• **Verilen görev**: Ailelerin çocuklarına karşı tutumunu anlatan metinde "Son yıllardaki özellikle" sözlerinden "neden okusunlar ki..!" sözlerine kadar olan bölümü harfi harfine yazın.

• **Metinden alıntı**:
===
Son yıllardaki özellikle 90 sonrası kuşakta en büyük problemin ailelerin çocuklarına çok fazla fırsat sunmasından kaynaklı isteksizlik ve hedefsizlik olduğunu ifade eden Psk. Nagihan Akarsu,
“Her türlü maddi manevi imkan doğrultusunda aileler “var ki verdik” gerekçesiyle çocuklarının bir dediğini iki etmezler, önemsedikleri şeyleri yakalayan ve kendi içinde tutarsız davranan anne babayı bir süre sonra çocuklar dinlemez olurlar. Hele de ekonomik düzeyi yüksek olan ailelerin çocukları, eğer bilinç verilmemiş ve evde kural yoksa okumayı da gerek görmüyorlar. Çünkü çalışmadıklarında her şey oluyorsa neden okusunlar ki..!
Bir şeye ulaşmak için emek olmadığında isteksizlik ve sorumsuzluk başlar, ancak en kötü sonucu mutsuzluktur. Çalışan anne babaların en hatalı davranışı çocuklara zaman ayıramadıkça bunu parayla halletmeye çalışmalarıdır. Çalışkan çocukların anne babaları bir şey yapmıyor sanmayın. Onlar da bilinçli değillerse oğlum/kızım ders çalış demeye devam ediyorlar tabi.
===
Bir veri kümesinden satırlar:
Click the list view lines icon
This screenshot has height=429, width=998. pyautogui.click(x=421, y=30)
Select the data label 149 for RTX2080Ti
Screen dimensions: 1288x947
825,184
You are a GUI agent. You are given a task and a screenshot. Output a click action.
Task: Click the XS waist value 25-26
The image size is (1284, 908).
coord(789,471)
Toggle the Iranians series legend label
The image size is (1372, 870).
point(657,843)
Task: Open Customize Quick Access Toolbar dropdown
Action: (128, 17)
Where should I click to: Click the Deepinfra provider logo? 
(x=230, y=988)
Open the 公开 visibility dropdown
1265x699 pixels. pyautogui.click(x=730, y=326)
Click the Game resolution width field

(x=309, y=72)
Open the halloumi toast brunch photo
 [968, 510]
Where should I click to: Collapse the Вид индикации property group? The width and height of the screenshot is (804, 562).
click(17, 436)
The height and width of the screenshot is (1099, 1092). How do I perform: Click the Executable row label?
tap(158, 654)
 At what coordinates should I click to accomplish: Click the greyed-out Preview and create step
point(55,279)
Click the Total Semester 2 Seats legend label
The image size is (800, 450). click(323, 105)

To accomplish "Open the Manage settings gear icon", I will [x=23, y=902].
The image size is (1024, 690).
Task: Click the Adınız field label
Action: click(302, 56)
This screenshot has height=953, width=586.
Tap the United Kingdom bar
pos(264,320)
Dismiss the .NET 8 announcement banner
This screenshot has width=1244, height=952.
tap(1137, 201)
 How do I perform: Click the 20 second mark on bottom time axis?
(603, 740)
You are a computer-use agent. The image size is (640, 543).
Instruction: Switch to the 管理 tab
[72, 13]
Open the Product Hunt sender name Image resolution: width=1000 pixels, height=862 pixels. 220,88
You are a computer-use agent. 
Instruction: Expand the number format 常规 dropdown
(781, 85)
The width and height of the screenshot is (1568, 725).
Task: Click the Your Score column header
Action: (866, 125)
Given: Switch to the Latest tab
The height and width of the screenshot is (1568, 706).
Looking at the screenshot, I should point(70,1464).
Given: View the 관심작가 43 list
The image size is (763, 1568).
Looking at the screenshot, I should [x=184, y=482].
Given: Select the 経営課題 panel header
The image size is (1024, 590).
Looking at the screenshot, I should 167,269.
===
• **Yazılı yanıt**:
Son yıllardaki özellikle 90 sonrası kuşakta en büyük problemin ailelerin çocuklarına çok fazla fırsat sunmasından kaynaklı isteksizlik ve hedefsizlik olduğunu ifade eden Psk. Nagihan Akarsu,
“Her türlü maddi manevi imkan doğrultusunda aileler “var ki verdik” gerekçesiyle çocuklarının bir dediğini iki etmezler, önemsedikleri şeyleri yakalayan ve kendi içinde tutarsız davranan anne babayı bir süre sonra çocuklar dinlemez olurlar. Hele de ekonomik düzeyi yüksek olan ailelerin çocukları, eğer bilinç verilmemiş ve evde kural yoksa okumayı da gerek görmüyorlar. Çünkü çalışmadıklarında her şey oluyorsa neden okusunlar ki..!